Greenhouse gases in the context of "Perfluorocarbons"

Climate change mitigation (or decarbonisation) is action to limit the greenhouse gases in the atmosphere that cause climate change. Climate change mitigation actions include conserving energy and replacing fossil fuels with clean energy sources. Secondary mitigation strategies include changes to land use and removing carbon dioxide (CO₂) from the atmosphere. Recent assessments emphasize that global greenhouse gas emissions must peak before 2025 and decline by about 43% by 2030 to limit warming to 1.5 °C, requiring rapid transitions in energy, transport, and land-use systems. Current climate change mitigation policies are insufficient as they would still result in global warming of about 2.7 °C by 2100, significantly above the 2015 Paris Agreement's goal of limiting global warming to below 2 °C.

Solar energy and wind power can replace fossil fuels at the lowest cost compared to other renewable energy options. The availability of sunshine and wind is variable and can require electrical grid upgrades, such as using long-distance electricity transmission to group a range of power sources. Energy storage can also be used to even out power output, and demand management can limit power use when power generation is low. Cleanly generated electricity can usually replace fossil fuels for powering transportation, heating buildings, and running industrial processes. Certain processes are more difficult to decarbonise, such as air travel and cement production. Carbon capture and storage (CCS) can be an option to reduce net emissions in these circumstances, although fossil fuel power plants with CCS technology is currently a high-cost climate change mitigation strategy.

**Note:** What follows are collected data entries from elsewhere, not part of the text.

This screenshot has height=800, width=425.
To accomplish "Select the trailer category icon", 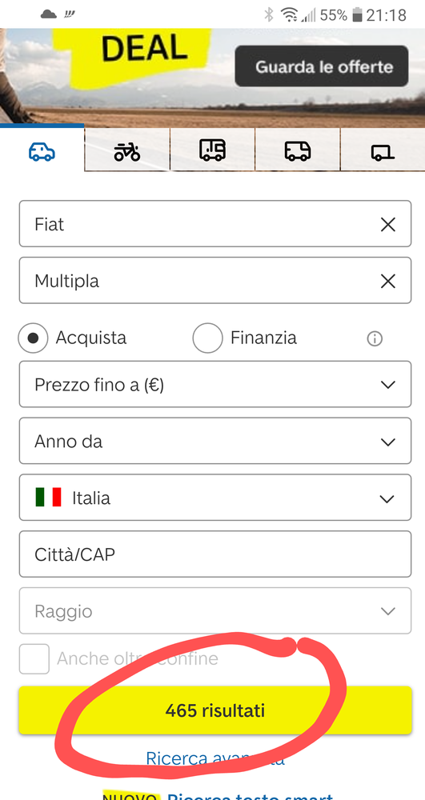I will [383, 151].
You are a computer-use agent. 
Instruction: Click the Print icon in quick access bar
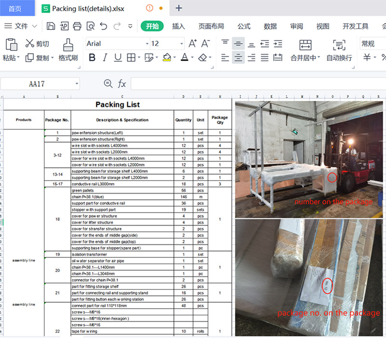pyautogui.click(x=77, y=26)
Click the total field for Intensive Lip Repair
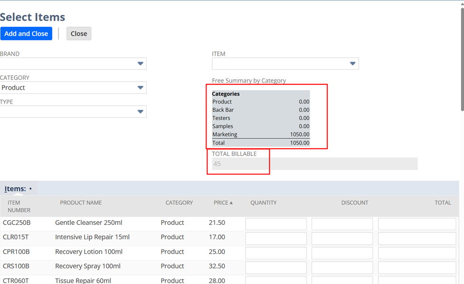Screen dimensions: 464x284 417,238
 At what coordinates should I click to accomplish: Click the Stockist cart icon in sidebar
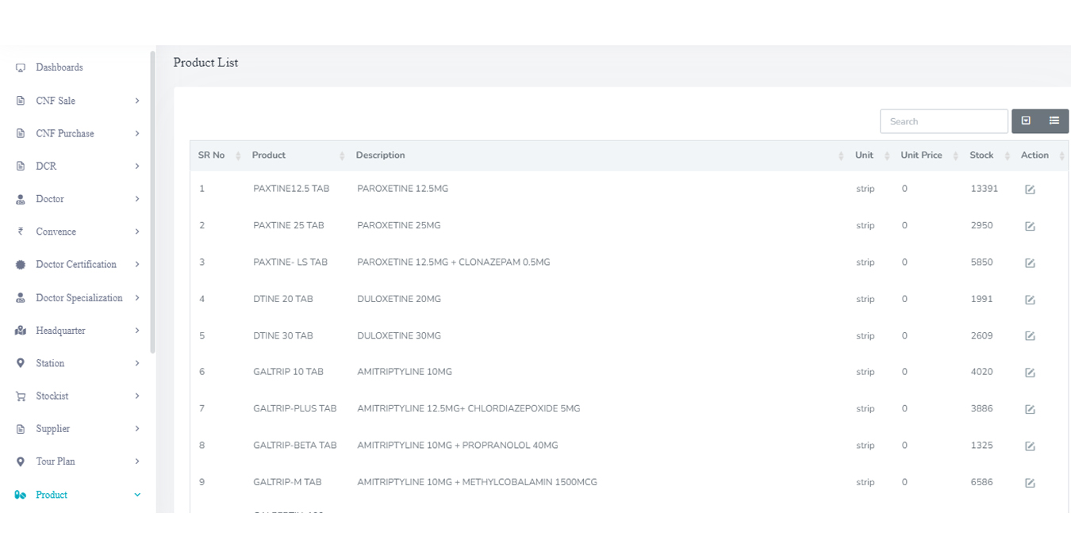coord(20,396)
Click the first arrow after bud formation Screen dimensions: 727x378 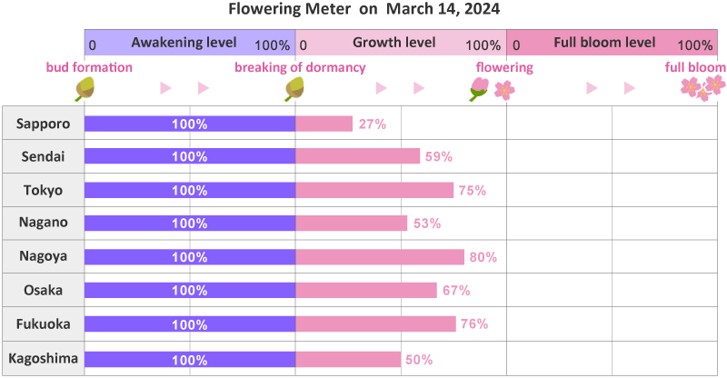pos(165,88)
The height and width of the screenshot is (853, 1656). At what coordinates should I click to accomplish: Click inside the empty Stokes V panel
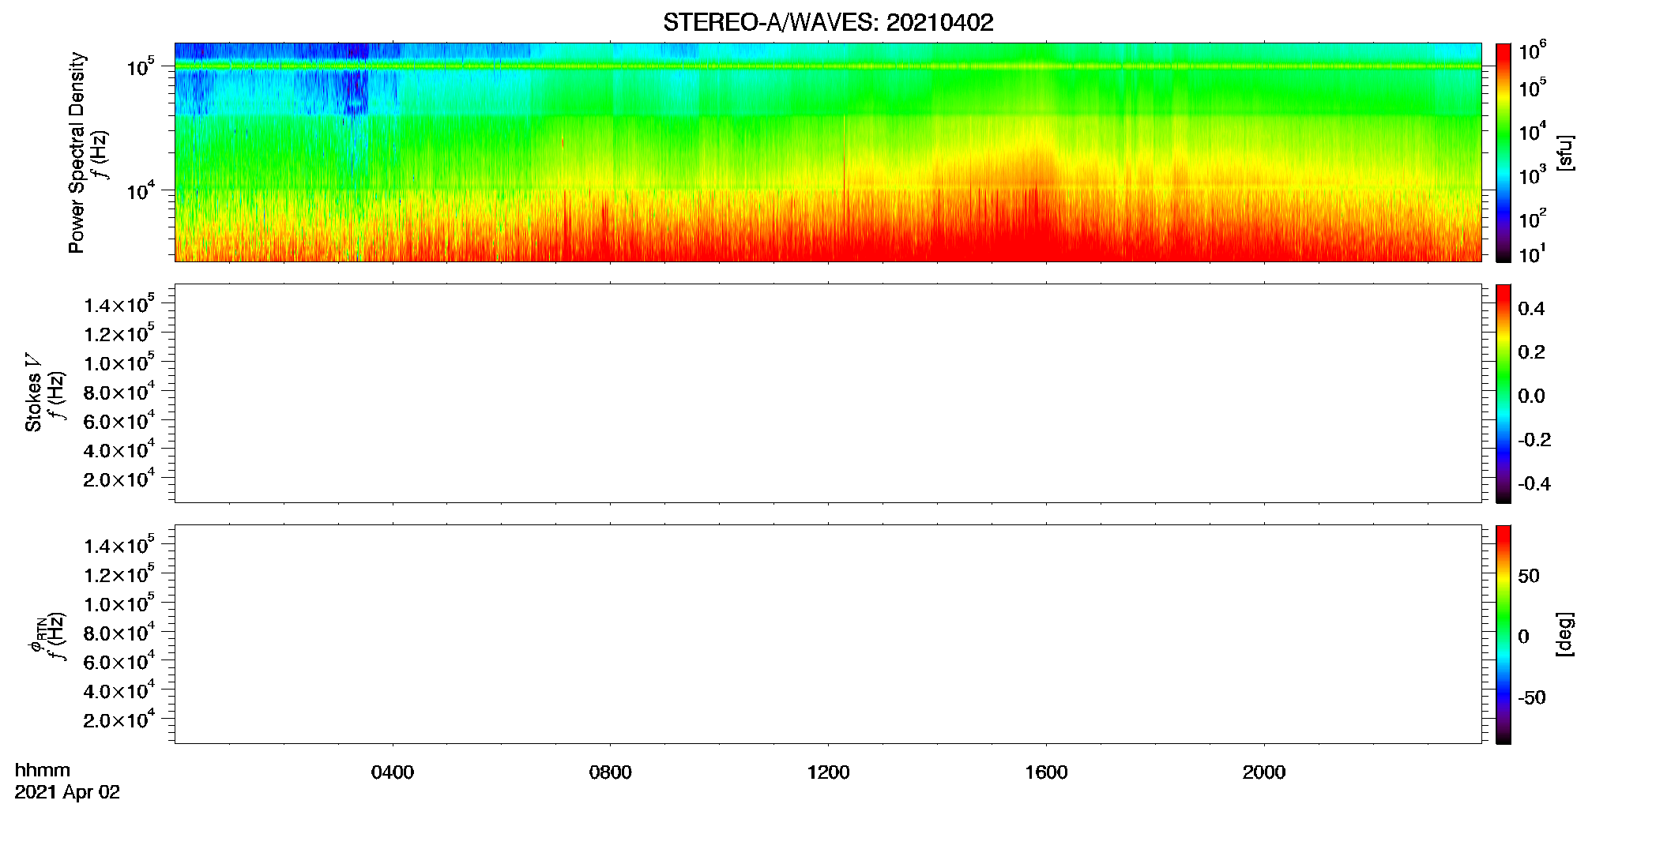point(828,393)
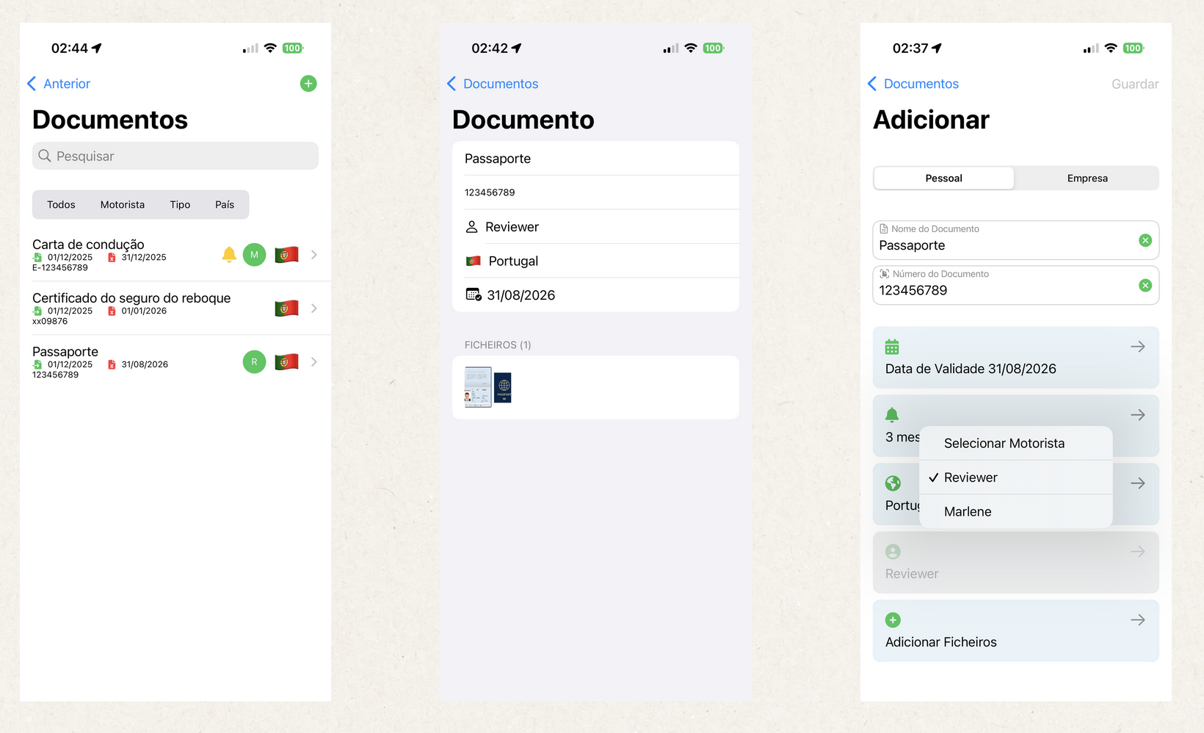This screenshot has height=733, width=1204.
Task: Clear the Número do Documento field
Action: 1145,286
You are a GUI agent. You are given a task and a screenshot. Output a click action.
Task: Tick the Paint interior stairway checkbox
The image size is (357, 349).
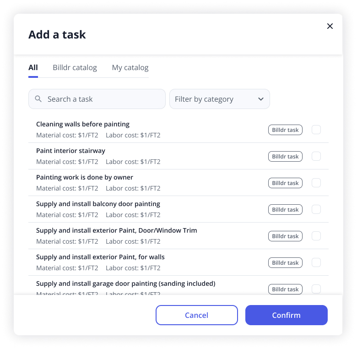pos(316,156)
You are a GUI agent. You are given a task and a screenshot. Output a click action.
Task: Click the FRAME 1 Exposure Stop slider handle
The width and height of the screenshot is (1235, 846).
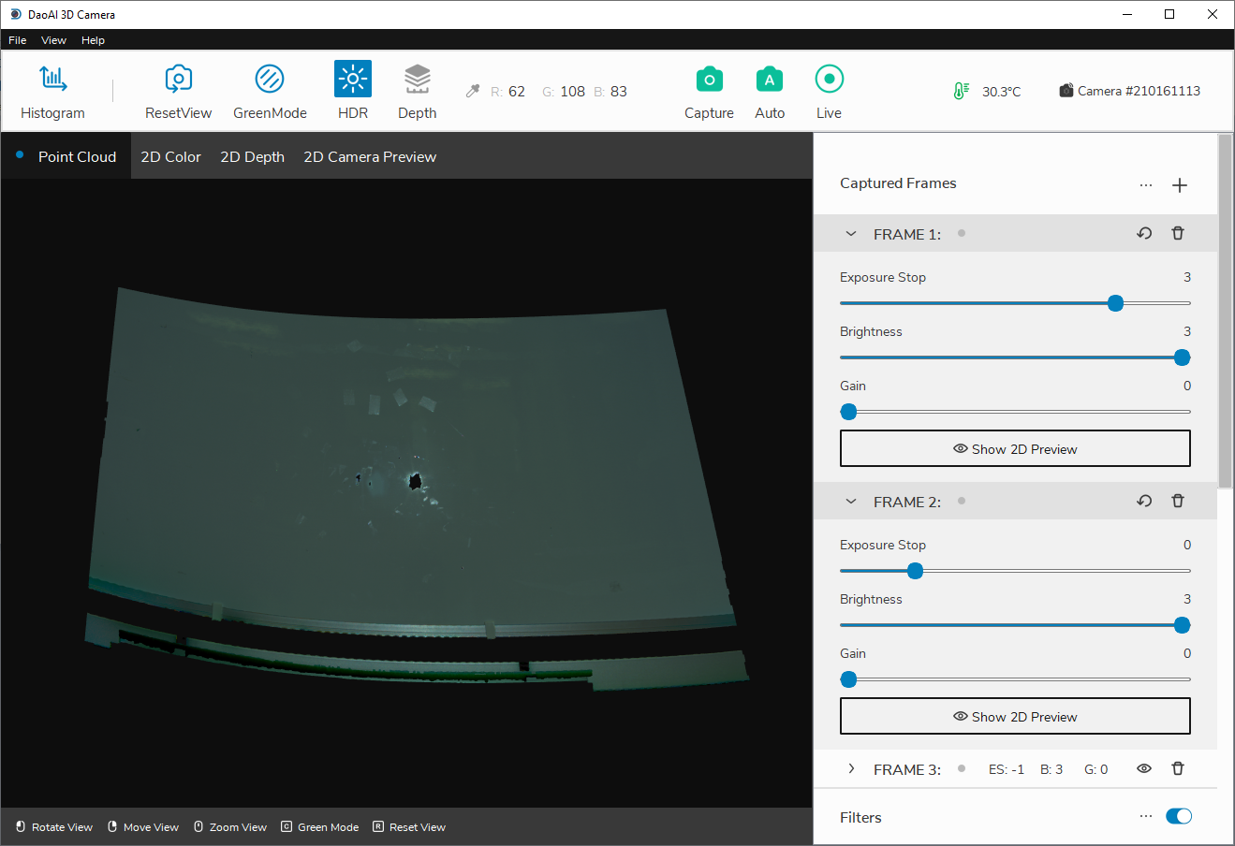[x=1115, y=303]
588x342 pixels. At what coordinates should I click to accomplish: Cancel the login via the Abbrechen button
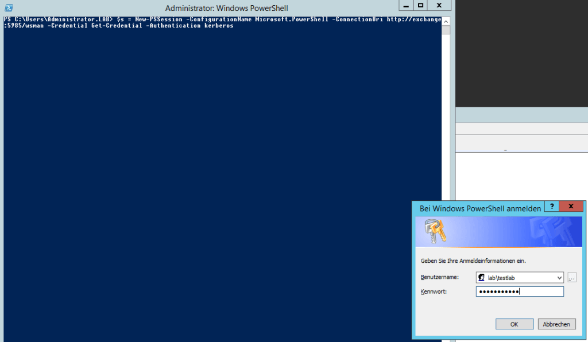click(x=556, y=324)
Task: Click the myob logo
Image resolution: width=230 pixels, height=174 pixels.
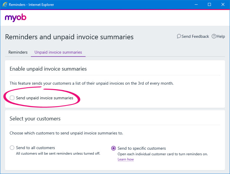Action: click(16, 18)
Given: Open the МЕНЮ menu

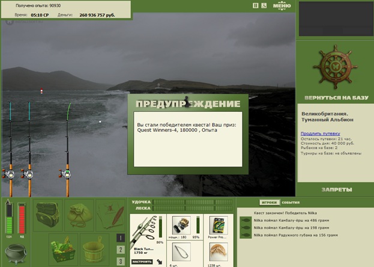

Earth's energy budget (or Earth's energy balance) is the balance between the energy that Earth receives from the Sun and the energy the Earth loses back into outer space. Smaller energy sources, such as Earth's internal heat, are taken into consideration, but make a tiny contribution compared to solar energy. The energy budget also takes into account how energy moves through the climate system. The Sun heats the equatorial tropics more than the polar regions. Therefore, the amount of solar irradiance received by a certain region is unevenly distributed. As the energy seeks equilibrium across the planet, it drives interactions in Earth's climate system, i.e., Earth's water, ice, atmosphere, rocky crust, and all living things. The result is Earth's climate.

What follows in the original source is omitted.